Ostensible Subcontractor Affiliation: Hiring Third-Party Employees OK

Under the SBA’s ostensible subcontractor affiliation rule, hiring incumbent employees can be evidence of affiliation, but the importance of that staffing plan in an affiliation analysis depends on what role the incumbent contractor will play in the awardee’s performance of the contract.

In a recent size appeal decision, the awardee proposed to hire 85% of its personnel from the incumbent contractor, but the incumbent wasn’t proposed as a subcontractor–in fact, the incumbent was the company protesting the awardee’s small business size.  Under these circumstances, the SBA Office of Hearings and Appeals held, the awardee’s hiring of incumbent employees did not establish ostensible subcontractor affiliation.

OHA’s decision in Size Appeal of Synergy Solutions, Inc., SBA No. SIZ-5843 (2017) involved a DOE solicitation to support the National Nuclear Security Administration’s Office of Personnel and Facility Clearances at Kirtland Air Force Base.  The solicitation was issued as a small business set-aside under NAICS code 541690, with a corresponding $15 million size standard.

TUVA, LLC submitted a proposal.  TUVA proposed to use two subcontractors: SAVA Workforce Solutions, LLC and Inquiries Inc.  Of the 55 Full Time Equivalents who would work on the contract, TUVA and its subcontractors intended to hire 85% from the incumbent contractor, Synergy Solutions, Inc.

After evaluating competitive proposals, the agency awarded the contract to TUVA.  Synergy filed a size protest, asserting that TUVA was affiliated with its subcontractors under the ostensible subcontractor affiliation rule.

The SBA Area Office issued a size determination finding TUVA to be a small business.  With respect to TUVA’s proposed staffing, the SBA Area Office held that TUVA’s plan to hire 85% of the incumbent personnel was not indicative of ostensible subcontractor affiliation because the incumbent contractor–Synergy–was not proposed as TUVA’s subcontractor.

Synergy filed a size appeal with OHA.  Among its arguments, Synergy asserted that TUVA’s staffing plan demonstrated that TUVA lacked relevant experience and expertise, and that “it is possible” that TUVA would rely on its subcontractors if it was unable to successfully recruit or retain the incumbent employees.

OHA noted that “TUVA proposes to hire a large portion of its workforce (85%) from the incumbent contractor.”  In this case, however, “that concern is not one of TUVA’s proposed subcontractors; rather, the incumbent is [Synergy] itself.”  OHA wrote that, in a previous case, it had held that “there was no ostensible subcontractor violation where the awardee had proposed to hire the incumbent workforce from a firm other than its proposed subcontractors.  That fact pattern is present here.”

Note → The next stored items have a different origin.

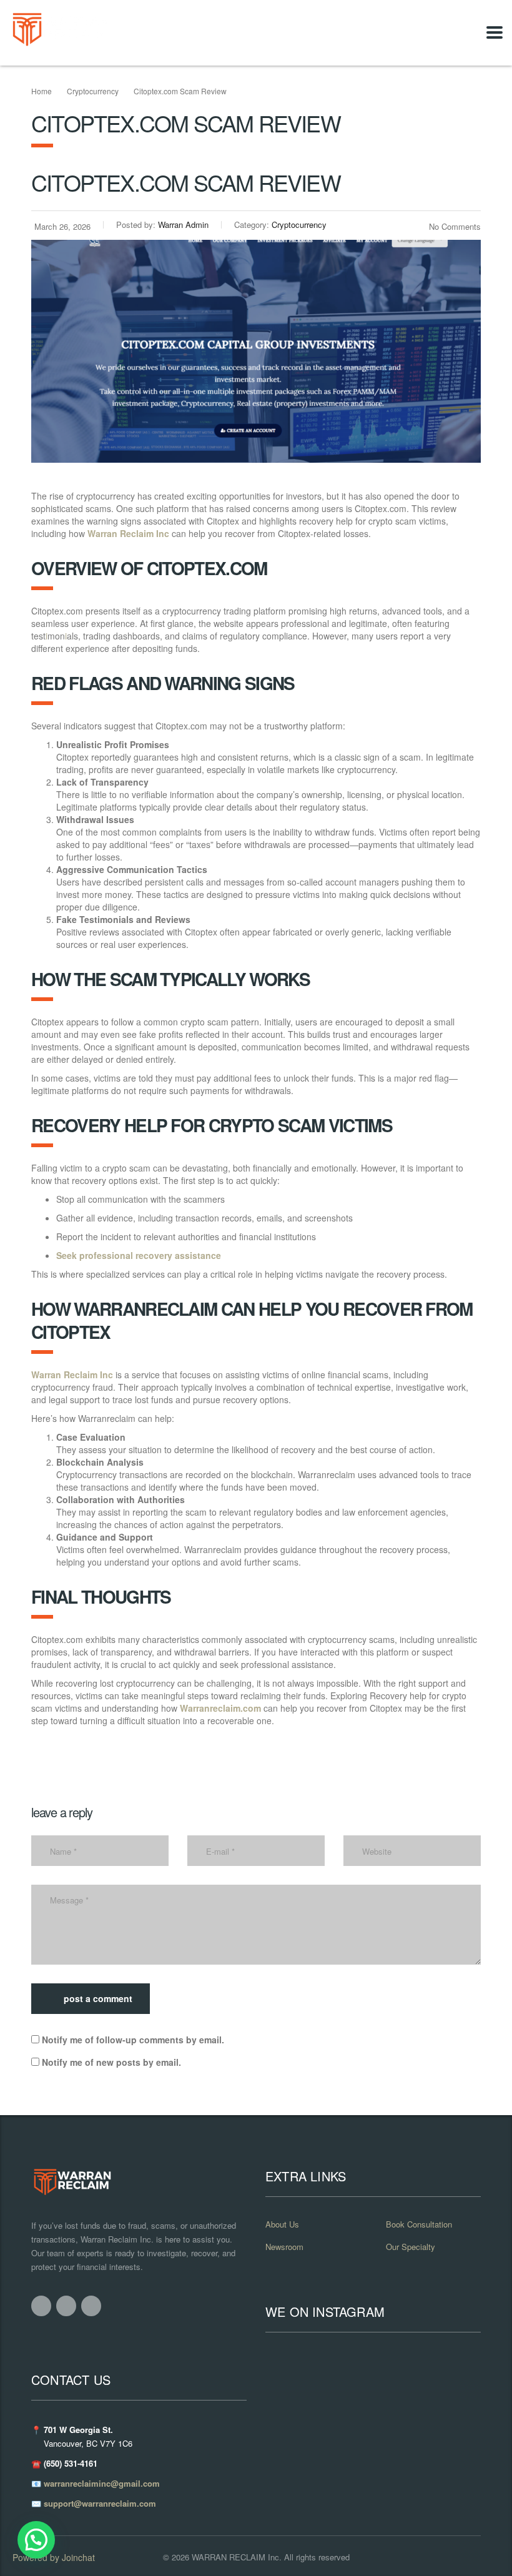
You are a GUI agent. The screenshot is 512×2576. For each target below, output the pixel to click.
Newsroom (284, 2247)
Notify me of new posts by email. (111, 2062)
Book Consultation (419, 2224)
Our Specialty (410, 2247)
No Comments (455, 226)
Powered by (53, 2557)
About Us (282, 2224)
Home (41, 91)
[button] (36, 2540)
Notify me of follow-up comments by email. (133, 2039)
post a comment (98, 1998)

OHA denied Synergy’s size appeal.

As OHA has often written, ostensible subcontractor affiliation cases are intensely fact-specific, so Synergy Solutions doesn’t necessarily mean that hiring employees from a third party could never factor into an affiliation analysis.  That said, OHA’s decision is logical: the question at the heart of the ostensible subcontractor rule is whether the awardee is unusually reliant on its subcontractors.  Where, as in Synergy Solutions, the incumbent contractor isn’t proposed as a subcontractor, it may be quite difficult for a protester to show that the awardee’s hiring of incumbent staff demonstrates such unusual reliance.